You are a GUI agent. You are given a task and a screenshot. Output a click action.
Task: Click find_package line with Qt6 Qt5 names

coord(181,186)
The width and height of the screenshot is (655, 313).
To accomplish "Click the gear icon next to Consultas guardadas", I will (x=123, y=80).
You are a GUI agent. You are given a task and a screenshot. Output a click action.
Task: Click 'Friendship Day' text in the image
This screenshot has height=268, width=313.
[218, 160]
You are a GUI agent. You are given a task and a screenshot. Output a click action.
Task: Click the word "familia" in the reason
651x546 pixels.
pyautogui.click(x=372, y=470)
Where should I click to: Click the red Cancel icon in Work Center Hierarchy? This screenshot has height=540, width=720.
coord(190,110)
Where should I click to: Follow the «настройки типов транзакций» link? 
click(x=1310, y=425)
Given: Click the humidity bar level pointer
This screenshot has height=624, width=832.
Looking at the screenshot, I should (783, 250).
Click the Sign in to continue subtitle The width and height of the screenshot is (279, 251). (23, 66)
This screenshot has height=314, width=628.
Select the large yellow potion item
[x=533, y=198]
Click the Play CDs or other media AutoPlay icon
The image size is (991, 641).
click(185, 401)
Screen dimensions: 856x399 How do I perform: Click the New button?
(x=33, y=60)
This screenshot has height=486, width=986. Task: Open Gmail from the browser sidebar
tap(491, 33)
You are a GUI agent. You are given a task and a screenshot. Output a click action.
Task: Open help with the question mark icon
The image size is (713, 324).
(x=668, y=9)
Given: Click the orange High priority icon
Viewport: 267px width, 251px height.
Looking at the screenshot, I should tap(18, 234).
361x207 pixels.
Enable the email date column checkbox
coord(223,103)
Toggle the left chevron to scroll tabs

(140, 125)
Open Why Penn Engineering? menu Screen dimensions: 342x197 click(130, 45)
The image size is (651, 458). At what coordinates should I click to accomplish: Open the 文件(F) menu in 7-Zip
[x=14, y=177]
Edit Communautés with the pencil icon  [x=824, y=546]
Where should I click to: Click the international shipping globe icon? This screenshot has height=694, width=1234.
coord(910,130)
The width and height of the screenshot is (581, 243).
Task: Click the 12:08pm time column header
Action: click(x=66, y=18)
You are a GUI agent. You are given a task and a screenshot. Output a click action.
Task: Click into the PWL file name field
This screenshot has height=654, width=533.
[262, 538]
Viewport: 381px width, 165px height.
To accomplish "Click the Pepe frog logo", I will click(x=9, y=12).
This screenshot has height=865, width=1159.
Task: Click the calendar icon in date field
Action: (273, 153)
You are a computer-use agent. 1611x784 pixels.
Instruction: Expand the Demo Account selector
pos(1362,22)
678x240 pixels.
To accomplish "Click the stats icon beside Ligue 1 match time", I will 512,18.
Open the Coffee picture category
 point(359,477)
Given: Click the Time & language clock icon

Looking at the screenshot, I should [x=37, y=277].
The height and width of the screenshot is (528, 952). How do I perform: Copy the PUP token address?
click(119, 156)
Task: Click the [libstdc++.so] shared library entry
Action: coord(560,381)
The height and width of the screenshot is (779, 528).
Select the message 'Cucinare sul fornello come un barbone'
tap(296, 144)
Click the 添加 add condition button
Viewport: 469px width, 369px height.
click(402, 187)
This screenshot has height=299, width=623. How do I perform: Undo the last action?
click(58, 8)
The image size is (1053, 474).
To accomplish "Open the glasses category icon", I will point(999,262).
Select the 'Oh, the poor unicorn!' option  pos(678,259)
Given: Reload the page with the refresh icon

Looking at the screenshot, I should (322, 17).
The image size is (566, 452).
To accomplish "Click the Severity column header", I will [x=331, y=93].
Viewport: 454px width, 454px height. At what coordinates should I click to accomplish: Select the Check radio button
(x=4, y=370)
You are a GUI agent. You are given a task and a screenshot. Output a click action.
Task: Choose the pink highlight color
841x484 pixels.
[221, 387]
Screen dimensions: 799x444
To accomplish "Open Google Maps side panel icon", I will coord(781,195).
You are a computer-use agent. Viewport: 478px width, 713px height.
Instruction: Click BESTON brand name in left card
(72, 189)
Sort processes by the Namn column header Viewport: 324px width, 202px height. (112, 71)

⁂

§ PROBLEM REQUIREMENTS: Return the complete material exactly as it appears.

§ COMPLETED TASK:
You are a GUI agent. You are given a task and a screenshot. Output a click action.
Task: Click find_package line with Qt6 Qt5 names

coord(181,186)
The width and height of the screenshot is (655, 313).
To accomplish "Click the gear icon next to Consultas guardadas", I will (x=123, y=80).
You are a GUI agent. You are given a task and a screenshot. Output a click action.
Task: Click 'Friendship Day' text in the image
This screenshot has height=268, width=313.
[218, 160]
You are a GUI agent. You are given a task and a screenshot. Output a click action.
Task: Click the word "familia" in the reason
651x546 pixels.
pyautogui.click(x=372, y=470)
Where should I click to: Click the red Cancel icon in Work Center Hierarchy? This screenshot has height=540, width=720.
coord(190,110)
Where should I click to: Follow the «настройки типов транзакций» link? 
click(x=1310, y=425)
Given: Click the humidity bar level pointer
This screenshot has height=624, width=832.
Looking at the screenshot, I should (783, 250).
Click the Sign in to continue subtitle The width and height of the screenshot is (279, 251). (23, 66)
This screenshot has height=314, width=628.
Select the large yellow potion item
[x=533, y=198]
Click the Play CDs or other media AutoPlay icon
The image size is (991, 641).
click(185, 401)
Screen dimensions: 856x399 How do I perform: Click the New button?
(x=33, y=60)
This screenshot has height=486, width=986. Task: Open Gmail from the browser sidebar
tap(491, 33)
You are a GUI agent. You are given a task and a screenshot. Output a click action.
Task: Open help with the question mark icon
The image size is (713, 324).
(x=668, y=9)
Given: Click the orange High priority icon
Viewport: 267px width, 251px height.
Looking at the screenshot, I should tap(18, 234).
361x207 pixels.
Enable the email date column checkbox
coord(223,103)
Toggle the left chevron to scroll tabs

(140, 125)
Open Why Penn Engineering? menu Screen dimensions: 342x197 click(130, 45)
The image size is (651, 458). At what coordinates should I click to accomplish: Open the 文件(F) menu in 7-Zip
[x=14, y=177]
Edit Communautés with the pencil icon  [x=824, y=546]
Where should I click to: Click the international shipping globe icon? This screenshot has height=694, width=1234.
coord(910,130)
The width and height of the screenshot is (581, 243).
Task: Click the 12:08pm time column header
Action: click(x=66, y=18)
You are a GUI agent. You are given a task and a screenshot. Output a click action.
Task: Click into the PWL file name field
This screenshot has height=654, width=533.
[262, 538]
Viewport: 381px width, 165px height.
To accomplish "Click the Pepe frog logo", I will click(x=9, y=12).
This screenshot has height=865, width=1159.
Task: Click the calendar icon in date field
Action: (273, 153)
You are a computer-use agent. 1611x784 pixels.
Instruction: Expand the Demo Account selector
pos(1362,22)
678x240 pixels.
To accomplish "Click the stats icon beside Ligue 1 match time", I will 512,18.
Open the Coffee picture category
 point(359,477)
Given: Click the Time & language clock icon

Looking at the screenshot, I should [x=37, y=277].
The height and width of the screenshot is (528, 952). How do I perform: Copy the PUP token address?
click(119, 156)
Task: Click the [libstdc++.so] shared library entry
Action: coord(560,381)
The height and width of the screenshot is (779, 528).
Select the message 'Cucinare sul fornello come un barbone'
tap(296, 144)
Click the 添加 add condition button
Viewport: 469px width, 369px height.
click(402, 187)
This screenshot has height=299, width=623. How do I perform: Undo the last action?
click(58, 8)
The image size is (1053, 474).
To accomplish "Open the glasses category icon", I will point(999,262).
Select the 'Oh, the poor unicorn!' option  pos(678,259)
Given: Reload the page with the refresh icon

Looking at the screenshot, I should (322, 17).
The image size is (566, 452).
To accomplish "Click the Severity column header", I will [x=331, y=93].
Viewport: 454px width, 454px height. At what coordinates should I click to accomplish: Select the Check radio button
(x=4, y=370)
You are a GUI agent. You are given a task and a screenshot. Output a click action.
Task: Choose the pink highlight color
841x484 pixels.
[221, 387]
Screen dimensions: 799x444
To accomplish "Open Google Maps side panel icon", I will coord(781,195).
You are a computer-use agent. Viewport: 478px width, 713px height.
Instruction: Click BESTON brand name in left card
(72, 189)
Sort processes by the Namn column header Viewport: 324px width, 202px height. (112, 71)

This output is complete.